On a more serious note, during scenes of a crazed racist anti-terrorism police officer hurling accusations at the duo, it comes to mind that there is a "new" form of terrorism that is harder to detect or diminish - and that is racism itself. Racism dangerously breeds hate, fear and suspicion among the self-righteous. The truth is, one only needs to experience the goodness of a single friend of another race to realise how unfair generalisation by racism is.

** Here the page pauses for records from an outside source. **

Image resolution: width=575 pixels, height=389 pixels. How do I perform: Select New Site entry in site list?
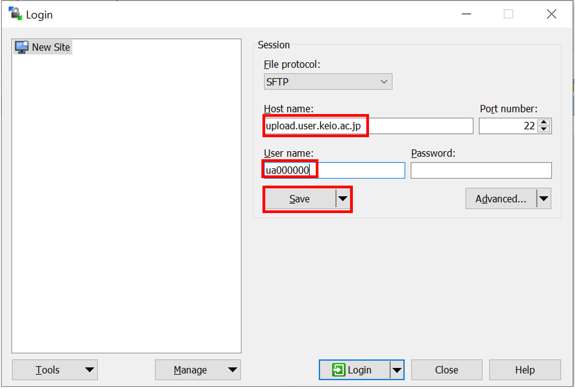pyautogui.click(x=51, y=47)
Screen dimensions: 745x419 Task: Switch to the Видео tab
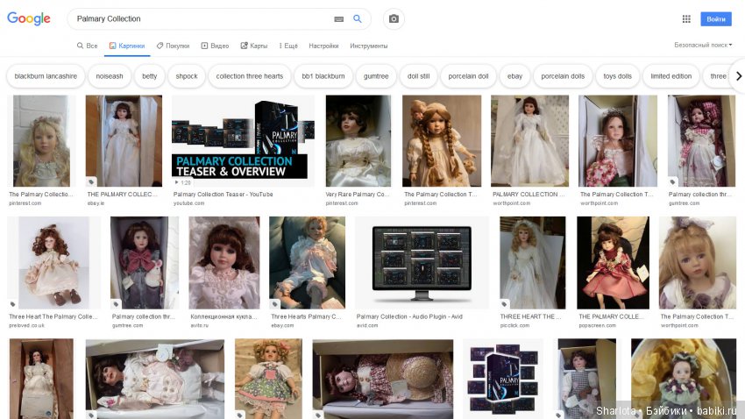pos(215,46)
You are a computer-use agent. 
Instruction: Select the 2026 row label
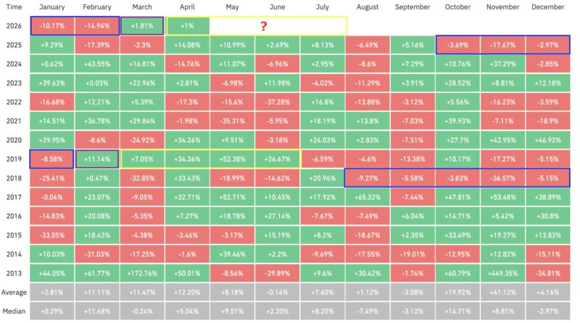[x=14, y=26]
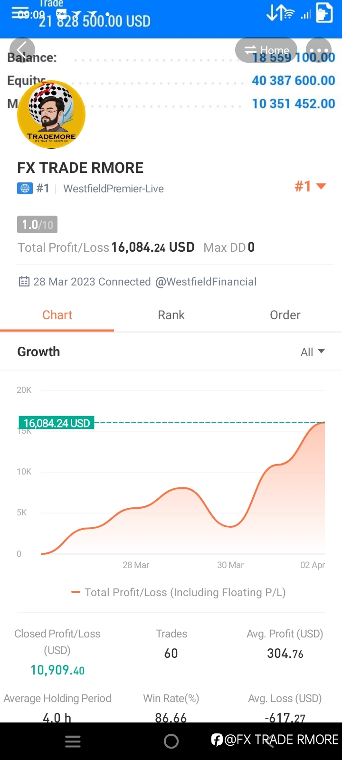This screenshot has width=342, height=760.
Task: Switch to the Rank tab
Action: 171,315
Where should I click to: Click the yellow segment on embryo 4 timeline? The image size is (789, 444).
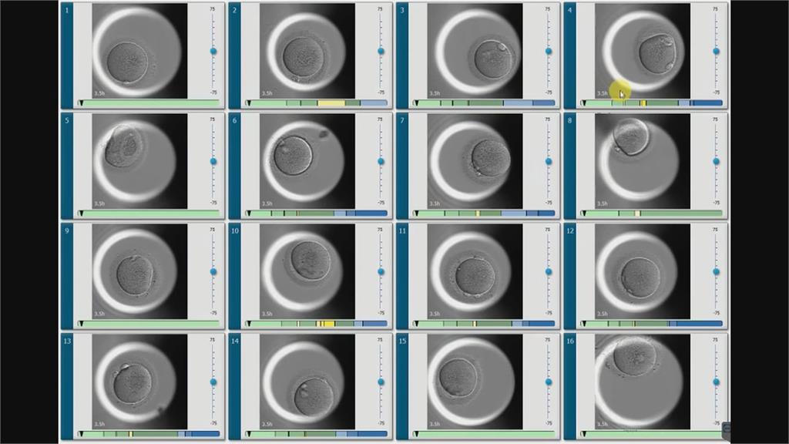[x=643, y=103]
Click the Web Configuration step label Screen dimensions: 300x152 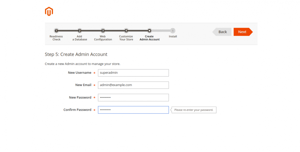coord(103,38)
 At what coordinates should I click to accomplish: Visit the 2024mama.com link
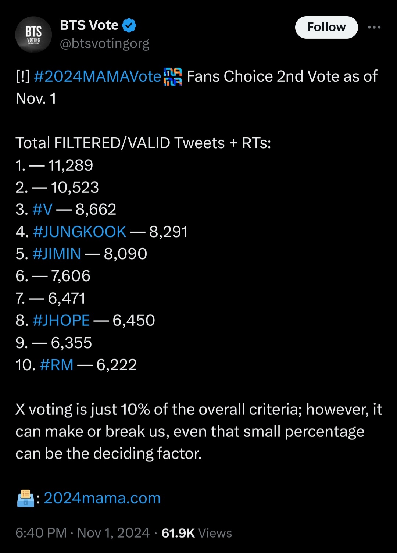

Portrayed too, is the comical preposterity of the infamously racist KKK. This contrasts with a "gang" of black homeboys, who offer their hearts of gold to the desperate Harold and Kumar instead. Suddenly, the enlightened attitude of equanimity makes a lot of sense. Why nurse aversion for those of a race, or have attachment to one's race being supreme? Careful here - making a joke out of others might be making a joke out of yourself! As the Buddha taught -

Not by birth is one lowly
Not by birth is one noble.
By deed is one lowly.
By deed is one noble.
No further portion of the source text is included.